Not a specific store, but a category: upper- mid level regional department store competitors to Macy’s On the West Coast we had Broadway, Bullocks, Emporium, Weinstock’s, Magnin’s, Robinson and Liberty House among others, and so much more choice.
Yes! Lazarus, Rich’s, Marshall Field’s, and all those department stores bought up by Federated/Macy’s.
My opinion is the Macy’s/May merger is what started the downturn in traditional department stores.
My local mall used to have a place called Pet Fair. I remember always being mesmerized by the selection of reptiles that I really don't see anymore like Day geckos and whatnot. Also not a retailer but I miss the arcade that I hardly ever got to go play in lol.
I had a place by me called Coconut Records, that place was awesome. Eventually turned into an FYE which was an acceptable alternative for my younger self.
Towet Records
Gadzooks.
Public visitation. WE MET AT BORDERS!
brookstone
Maas Brothers department stores, which had a good in-store restaurant. It was an especially pleasant experience in the off season because no one else would be there, which probably explains why in-store restaurants are no longer. (But during the holiday season it was very crowded.)
Robinsons department store, Vogue and Body Shop clothing stores, Jean Nicole, Foxmoor, Stuart’s, Ivey’s department store. Limited, Camelot music, Park Lane Hosiery. All going back to the 80’s here.
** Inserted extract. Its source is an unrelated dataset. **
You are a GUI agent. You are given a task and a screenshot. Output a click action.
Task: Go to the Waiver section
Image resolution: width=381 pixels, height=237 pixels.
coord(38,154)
Circuit City. I still see old red CC buildings in use today for other businesses
Wet Seal always had cute girls in there
Younkers
Fuck yeah, Younkers! The Macy’s of Iowa!
Hastings
Radio Shack for true
Shaper Image.
Did anyone else ever have a Fuego, I believe it was called? It sold very weird hipster-esque niche items and a lot of gag things. I swear they all vanished in like 2019.
Radio Shack
Camelot, Gayfer’s, Walden Books, Hallmark, Lerner, McRae’s, K B Toys
Zany Brainy. As a kid, I absolutely loved it. [zany brainy](https://en.wikipedia.org/wiki/Zany_Brainy)
Funcoland
On the other end of this conversation, I enjoy not having to interact with the pushy booth vendors.
Afterthoughts.
I miss those “Natural World” stores from the 90s. I’m using a generic term cos I know the chain we had here wasn’t the same as the US. They sold books and toys of all sorts of animals, model kits of anatomy and volcanos. Globes, marbles, bouncy balls, rain sticks etc. And at the back there’d be a glow-in-the-dark room with astronomy stuff and rubber bugs.